The dashboard also now gives a clearer answer to:
- `What have I done today?`
- `What should I work on next?`
And the detail screens now separate planning completion from study activity more explicitly, which makes the app easier to read without having to infer what each progress bar means.
For a brand-new user, the app also no longer drops straight into a generic empty state after account creation. There is now a clearer route from signup to:
- first subject
- first assignment
- first task
- first sprint
That makes the hierarchy feel more guided and less like a blank structure the user has to interpret alone.

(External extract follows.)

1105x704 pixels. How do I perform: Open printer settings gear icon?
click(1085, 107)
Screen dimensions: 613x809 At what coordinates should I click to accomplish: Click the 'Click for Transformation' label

The signup path also now has a more complete confirmation loop around it:
- the auth screens behave more safely when the mobile keyboard opens
- guided setup can launch a very short first sprint for fast verification
- the confirmation email can point to a real public landing page
- that landing page has a working Docker/Caddy deployment path on the VPS
- the email itself no longer looks like a raw boilerplate template
---
## #Verification
During today's work, the following behaviors were verified through implementation checks and runtime iteration:
- the new session model compiles across timer, dashboard, task details, and local storage
- `start_sprint_session(...)` now succeeds after the Supabase function updates
- the timer can start using the new session-based flow
- break sessions no longer leave the picker or fixed-duration setup visible on top of the running timer
- the dashboard compiles with the new progress-summary, recent-session, and recent-completion sections
- the task details screen compiles with a new `sprint_sessions`-based completed-session count
- the subject and assignment detail screens now label completion metrics more explicitly
- the new guided setup route compiles and links correctly with the subject, assignment, and task creation flow
- the login and signup screens compile after the keyboard-handling adjustments
- the guided setup route now opens the timer with an explicit 5-second fixed duration
- the deployable signup-confirmation page was brought up behind the VPS Caddy setup after correcting the upstream container port from `8080` to `80`
- the confirmation email template was updated to a cleaner HTML version while keeping `{{ .ConfirmationURL }}` as the actual confirmation link placeholder
Static verification also passed:
```text
npx tsc --noEmit
exited successfully
npm run lint
exited with existing warning only in:
- app/task/timer.tsx
```
I did not run a live interactive app test for the later dashboard and progress-model changes. That part of the verification is static rather than runtime-confirmed.
---
## #FilesChanged
Main app files worked on:
```text
app/task/timer.tsx
app/task/viewDetailsTask.tsx
app/(tabs)/index.tsx
app/(tabs)/subjects.tsx
app/setup.tsx
app/subject/viewDetailsSubject.tsx
app/subject/upsertSubject.tsx
app/assignment/viewDetailsAssignment.tsx
app/assignment/upsertAssignment.tsx
app/task/upsertTask.tsx
app/createUser.tsx
app/login.tsx
app/_layout.tsx
lib/asyncStorage.ts
lib/types.ts
deploy/signup-confirmation/docker-compose.yml
deploy/signup-confirmation/site/index.html
deploy/signup-confirmation/README.md
```
New note added:
```text
notes/work-report-timer-2026-05-03.md
```
---
## #Conclusion
The main result today was not just a timer change, but a broader step toward closing the remaining vision gaps around study flow and progress clarity.
The app now has:
- a session model that can represent both focused work and breaks
- the first concrete `focus -> break -> continue` path from the vision plan
- a dashboard that reflects recent study effort more directly
- detail screens that use more explicit and consistent progress meanings
- a first guided onboarding path that leads a new user from signup to their first workable sprint path
- more usable auth screens when entering credentials on mobile
- a complete basic signup-confirmation flow that now reaches a real deployed landing page and a cleaner confirmation email
The remaining work in this area is now less about inventing the model from scratch and more about extending, polishing, and live-validating the pieces that are already in place.